Au quatrième soir des mobilisations, des militants radicaux ont mis le feu à plusieurs conteneurs de poubelles dans le centre de Barcelone. Mais la situation était bien plus calme que les deux derniers soirs où la ville a vécu de véritables scènes de guérilla urbaine entre manifestants et policiers. Lundi, des heurts avaient aussi éclaté lors du blocus de l'aéroport par des milliers de personnes.

Tournant

Une nouvelle manifestation a réuni environ 13'000 personnes en début de soirée jeudi dans une ambiance festive après une manifestation étudiante ayant rassemblée 25'000 personnes dans l'après-midi.

«Les actions que nous menons depuis plusieurs jours sont dues à l'impuissance que nous ressentons car l'Etat espagnol persiste dans son refus (de l'indépendance) et ses menaces et l'Europe dans son silence», a expliqué à l'AFP David, comptable de 23 ans qui n'a pas donné son nom de famille.

Nées de la frustration d'une partie de la base indépendantiste, deux ans après l'échec de la tentative de sécession de 2017, les violences de mardi et mercredi ont marqué un tournant pour le mouvement séparatiste qui s'est toujours targué d'être non-violent.

«Il peut y avoir des (manifestants) anti-système ou des gens qui en ont marre de voir que tout est fermé, des jeunes qui se laissent emporter mais les Catalans ne veulent pas suivre cette voie de la violence», a assuré Julio Martinez, pré-retraité de 63 ans.

«Pas de pas en arrière»

Le président indépendantiste catalan Quim Torra, qui a fini par condamner les violences mercredi soir, a tenu un discours de défi à l'Etat espagnol devant le parlement régional. «Nous ne pouvons pas nous permettre de faire un pas en arrière dans la défense inaliénable de notre droit à l'autodétermination.
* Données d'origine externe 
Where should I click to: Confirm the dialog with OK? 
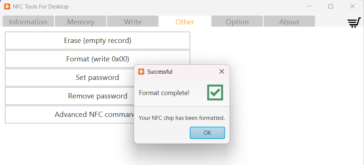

La peur et les menaces ne nous vaincront pas», a-t-il lancé en promettant de parvenir à l'indépendance d'ici deux ans.

En prévision des perturbations de vendredi dans cette riche région industrielle, le constructeur automobile Seat a mis à l'arrêt son usine de Martorell près de Barcelone tandis que la fédération des transporteurs a recommandé à ses adhérents d'avancer leurs livraisons ou de chercher des routes alternatives.

Près de 100 blessés mercredi

Selon le ministre de l'Intérieur Fernando Grande-Marlaska, 97 personnes ont été arrêtées en Catalogne et 194 policiers blessés depuis le début des manifestations lundi. Sur la seule journée de mercredi, 96 personnes ont été blessées selon les services de secours, dont 58 à Barcelone.

A moins d'un mois des prochaines élections législatives, la droite et le centre exigent du gouvernement socialiste qu'il prenne des mesures exceptionnelles pour rétablir l'ordre public.

Le chef du gouvernement Pedro Sanchez est «dépassé par les événements», a dénoncé jeudi Ana Pastor, une dirigeante du Parti Populaire (PP, droite) qui réclame la reprise en mains par l'Etat de la sécurité, qui dépend en Catalogne du gouvernement régional.

«Il n'y aura aucune impunité», a martelé Fernando Grande-Marlaska dont le gouvernement a envoyé des renforts policiers mais n'a pas pris de mesures extraordinaires.

Aux commandes du gouvernement régional et dominant le parlement, les indépendantistes ne représentent toutefois pas la majorité des 7,5 millions de Catalans. D'après le dernier sondage publié en juillet par le gouvernement régional, 44% de la population est favorable à l'indépendance tandis que 48,3% y est opposée.